Momentum shifts in Yemen war
LONDON - In what many are calling a turning point in the war in Yemen, forces loyal to president-in-exile Abd Rabbo Mansour Hadi and backed by a Saudi-led Arab coalition retook the strategic Al-Anad airbase, north of Aden.
Anti-Houthi forces took control of the base and also captured ten southern villages, including the provincial capital of Huta, from Iranian-backed Houthi rebels. Anti-Houthi forces are working to secure the port city of Aden by retaking areas in Lahej and Abyan provinces.
According to reports, fighting erupted in Zinjibar, the capital of Abyan, which is under rebel control, and in the southern town of Loder. A spokesman for pro- Hadi forces said August 5th that "the liberation of Zinjibar is now close".
The reversal of fortunes for the Houthi rebels came as a result of a military drive prepared and funded by Gulf states, which trained and supplied Yemeni recruits especially for the task. Gulf Cooperation Council (GCC) countries, including Saudi Arabia and the United Arab Emirates, have deployed special forces and backed the campaign with hundreds of air strikes, which resulted in the capturing of Aden in July.

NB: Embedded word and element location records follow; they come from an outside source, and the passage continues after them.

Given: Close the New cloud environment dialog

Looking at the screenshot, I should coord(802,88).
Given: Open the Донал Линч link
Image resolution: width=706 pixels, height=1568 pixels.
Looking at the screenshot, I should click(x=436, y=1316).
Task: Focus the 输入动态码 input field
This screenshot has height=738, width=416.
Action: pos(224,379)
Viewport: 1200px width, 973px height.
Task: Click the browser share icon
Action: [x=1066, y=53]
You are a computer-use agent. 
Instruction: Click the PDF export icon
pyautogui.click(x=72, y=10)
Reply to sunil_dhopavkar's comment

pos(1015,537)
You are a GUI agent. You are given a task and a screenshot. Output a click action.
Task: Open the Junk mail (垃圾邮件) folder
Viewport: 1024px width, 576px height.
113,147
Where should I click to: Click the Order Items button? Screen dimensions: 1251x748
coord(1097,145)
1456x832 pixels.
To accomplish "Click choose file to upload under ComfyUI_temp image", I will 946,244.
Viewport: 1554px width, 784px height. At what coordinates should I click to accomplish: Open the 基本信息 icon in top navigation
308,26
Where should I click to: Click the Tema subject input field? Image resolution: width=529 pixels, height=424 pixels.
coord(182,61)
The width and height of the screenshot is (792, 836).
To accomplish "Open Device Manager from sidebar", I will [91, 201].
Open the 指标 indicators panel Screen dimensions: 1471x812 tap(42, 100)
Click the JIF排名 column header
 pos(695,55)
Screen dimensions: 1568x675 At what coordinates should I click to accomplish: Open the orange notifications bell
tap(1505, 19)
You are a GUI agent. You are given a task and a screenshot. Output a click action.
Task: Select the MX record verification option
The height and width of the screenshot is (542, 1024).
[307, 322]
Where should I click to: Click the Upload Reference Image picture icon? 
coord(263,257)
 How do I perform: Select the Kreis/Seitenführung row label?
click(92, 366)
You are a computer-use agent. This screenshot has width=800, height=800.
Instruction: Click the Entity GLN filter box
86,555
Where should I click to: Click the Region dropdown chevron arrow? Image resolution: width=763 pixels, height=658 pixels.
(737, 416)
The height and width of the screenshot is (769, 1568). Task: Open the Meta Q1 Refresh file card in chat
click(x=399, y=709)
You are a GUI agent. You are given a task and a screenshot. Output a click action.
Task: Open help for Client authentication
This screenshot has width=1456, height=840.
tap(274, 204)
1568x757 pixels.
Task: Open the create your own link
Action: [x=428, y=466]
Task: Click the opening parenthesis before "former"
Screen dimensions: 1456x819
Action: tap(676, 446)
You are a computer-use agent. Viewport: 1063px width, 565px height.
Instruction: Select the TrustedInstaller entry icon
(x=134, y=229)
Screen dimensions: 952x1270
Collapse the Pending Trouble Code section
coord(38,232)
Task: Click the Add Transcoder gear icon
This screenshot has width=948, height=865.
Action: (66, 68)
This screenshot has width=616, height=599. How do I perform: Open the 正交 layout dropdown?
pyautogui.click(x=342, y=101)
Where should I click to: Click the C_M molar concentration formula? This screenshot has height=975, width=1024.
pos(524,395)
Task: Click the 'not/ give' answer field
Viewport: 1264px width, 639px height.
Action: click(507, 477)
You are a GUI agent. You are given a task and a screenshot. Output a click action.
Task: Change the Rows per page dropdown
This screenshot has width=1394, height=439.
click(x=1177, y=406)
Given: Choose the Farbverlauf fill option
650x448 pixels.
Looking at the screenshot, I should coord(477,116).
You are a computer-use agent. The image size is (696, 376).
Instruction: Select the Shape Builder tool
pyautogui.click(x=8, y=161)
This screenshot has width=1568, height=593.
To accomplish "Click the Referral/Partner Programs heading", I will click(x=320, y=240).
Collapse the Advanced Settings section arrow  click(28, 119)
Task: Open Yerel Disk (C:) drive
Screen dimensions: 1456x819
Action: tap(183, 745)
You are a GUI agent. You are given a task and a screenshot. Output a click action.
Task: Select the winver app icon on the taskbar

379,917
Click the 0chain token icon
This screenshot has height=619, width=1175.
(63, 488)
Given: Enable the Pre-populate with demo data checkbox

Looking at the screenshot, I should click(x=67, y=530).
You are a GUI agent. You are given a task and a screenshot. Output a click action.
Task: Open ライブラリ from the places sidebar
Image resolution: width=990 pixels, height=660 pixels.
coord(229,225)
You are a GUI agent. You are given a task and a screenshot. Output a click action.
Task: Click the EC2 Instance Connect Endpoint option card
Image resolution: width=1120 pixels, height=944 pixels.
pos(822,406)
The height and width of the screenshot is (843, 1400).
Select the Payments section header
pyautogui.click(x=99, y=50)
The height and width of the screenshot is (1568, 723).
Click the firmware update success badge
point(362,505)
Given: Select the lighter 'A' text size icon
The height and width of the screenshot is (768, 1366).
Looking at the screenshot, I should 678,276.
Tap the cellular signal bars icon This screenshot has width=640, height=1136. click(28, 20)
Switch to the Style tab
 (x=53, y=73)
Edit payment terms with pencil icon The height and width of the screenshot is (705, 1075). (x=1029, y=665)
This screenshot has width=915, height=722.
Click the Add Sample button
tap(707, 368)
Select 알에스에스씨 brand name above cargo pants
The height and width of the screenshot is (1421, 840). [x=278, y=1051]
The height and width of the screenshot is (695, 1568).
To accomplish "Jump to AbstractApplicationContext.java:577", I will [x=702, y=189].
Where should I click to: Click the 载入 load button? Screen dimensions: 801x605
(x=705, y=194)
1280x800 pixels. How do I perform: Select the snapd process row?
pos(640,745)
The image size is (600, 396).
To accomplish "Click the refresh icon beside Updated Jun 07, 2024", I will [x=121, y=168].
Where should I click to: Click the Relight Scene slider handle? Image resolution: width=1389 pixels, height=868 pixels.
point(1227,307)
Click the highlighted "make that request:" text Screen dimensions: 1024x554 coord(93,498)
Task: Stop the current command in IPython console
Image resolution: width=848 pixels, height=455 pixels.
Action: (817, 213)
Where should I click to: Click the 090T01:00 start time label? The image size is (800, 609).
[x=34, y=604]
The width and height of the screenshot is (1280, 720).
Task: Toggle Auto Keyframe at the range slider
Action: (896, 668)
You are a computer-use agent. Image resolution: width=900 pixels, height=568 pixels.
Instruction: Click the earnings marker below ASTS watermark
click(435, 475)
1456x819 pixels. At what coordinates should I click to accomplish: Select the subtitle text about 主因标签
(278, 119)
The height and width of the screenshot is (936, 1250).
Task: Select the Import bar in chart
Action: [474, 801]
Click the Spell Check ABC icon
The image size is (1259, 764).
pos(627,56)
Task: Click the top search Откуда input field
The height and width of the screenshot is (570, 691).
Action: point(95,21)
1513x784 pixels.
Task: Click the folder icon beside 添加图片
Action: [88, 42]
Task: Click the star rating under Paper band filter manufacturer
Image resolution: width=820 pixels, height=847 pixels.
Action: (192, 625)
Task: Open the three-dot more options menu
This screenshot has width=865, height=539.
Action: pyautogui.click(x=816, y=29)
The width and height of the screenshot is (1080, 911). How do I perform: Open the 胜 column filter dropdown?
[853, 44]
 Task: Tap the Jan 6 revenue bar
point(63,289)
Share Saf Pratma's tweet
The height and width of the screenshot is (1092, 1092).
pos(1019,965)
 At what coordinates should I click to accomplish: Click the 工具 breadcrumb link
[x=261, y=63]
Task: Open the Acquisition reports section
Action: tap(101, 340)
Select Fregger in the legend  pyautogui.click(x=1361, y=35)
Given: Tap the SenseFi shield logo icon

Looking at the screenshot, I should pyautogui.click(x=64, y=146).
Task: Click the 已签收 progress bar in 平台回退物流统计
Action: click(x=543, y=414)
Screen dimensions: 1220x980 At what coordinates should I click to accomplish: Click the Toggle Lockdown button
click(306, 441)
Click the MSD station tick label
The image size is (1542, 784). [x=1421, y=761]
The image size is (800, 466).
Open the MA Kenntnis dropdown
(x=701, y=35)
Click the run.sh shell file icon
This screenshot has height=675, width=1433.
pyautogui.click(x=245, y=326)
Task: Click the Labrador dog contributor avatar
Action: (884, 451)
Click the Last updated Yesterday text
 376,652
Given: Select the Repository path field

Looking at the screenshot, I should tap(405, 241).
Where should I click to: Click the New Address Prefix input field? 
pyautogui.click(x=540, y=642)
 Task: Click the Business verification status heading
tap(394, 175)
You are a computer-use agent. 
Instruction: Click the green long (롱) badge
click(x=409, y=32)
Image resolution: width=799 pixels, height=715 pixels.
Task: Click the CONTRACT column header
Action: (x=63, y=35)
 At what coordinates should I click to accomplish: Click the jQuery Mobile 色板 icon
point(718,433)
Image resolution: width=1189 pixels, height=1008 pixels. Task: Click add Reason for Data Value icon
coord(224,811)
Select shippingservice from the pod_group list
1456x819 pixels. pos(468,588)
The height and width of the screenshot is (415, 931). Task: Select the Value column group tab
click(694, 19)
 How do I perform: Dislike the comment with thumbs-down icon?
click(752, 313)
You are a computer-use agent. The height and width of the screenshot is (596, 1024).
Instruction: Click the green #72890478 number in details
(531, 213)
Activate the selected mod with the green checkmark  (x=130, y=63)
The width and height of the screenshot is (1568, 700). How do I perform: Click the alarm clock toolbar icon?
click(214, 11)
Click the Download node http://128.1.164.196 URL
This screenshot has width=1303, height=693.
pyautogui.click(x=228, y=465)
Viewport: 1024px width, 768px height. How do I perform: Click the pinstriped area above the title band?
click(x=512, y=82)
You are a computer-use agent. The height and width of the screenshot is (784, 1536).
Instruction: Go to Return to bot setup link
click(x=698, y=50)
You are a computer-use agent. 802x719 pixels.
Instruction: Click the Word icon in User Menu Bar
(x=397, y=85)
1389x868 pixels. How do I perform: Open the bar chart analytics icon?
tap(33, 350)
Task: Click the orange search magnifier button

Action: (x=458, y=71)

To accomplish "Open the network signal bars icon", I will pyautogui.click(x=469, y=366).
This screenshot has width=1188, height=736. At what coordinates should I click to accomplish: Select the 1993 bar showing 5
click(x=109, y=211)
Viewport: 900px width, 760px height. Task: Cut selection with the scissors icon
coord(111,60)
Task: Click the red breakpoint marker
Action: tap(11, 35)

In a televised address after losing Aden, Houthi leader Abdelmalik al- Houthi said a political settlement with the UN-recognised Yemeni government was still possible, describing the loss of Aden as a "limited" setback brought on by Ramadan. "We would welcome any [mediation] effort by a neutral party, Arab or international," al-Houthi said.
A military source in Sana'a told pro-Saudi newspaper, Asharq Al- Awsat, that members of the Republican Guards loyal to former president Ali Abdullah Saleh are defecting, allegedly refusing to take orders from Houthi commanders. The newspaper reported dissent within the ranks between Saleh and the Houthis regarding who has jurisdiction in parts of the country under their control.
In a related development, ground troops from the United Arab Emirates joined anti-Houthi fighters, according to Yemeni and US officials. The Emirati military brigade landed in Aden on August 3rd, according to a report in the New York Times. However, a BBC report said the Emirati military presence was in an advisory capacity only.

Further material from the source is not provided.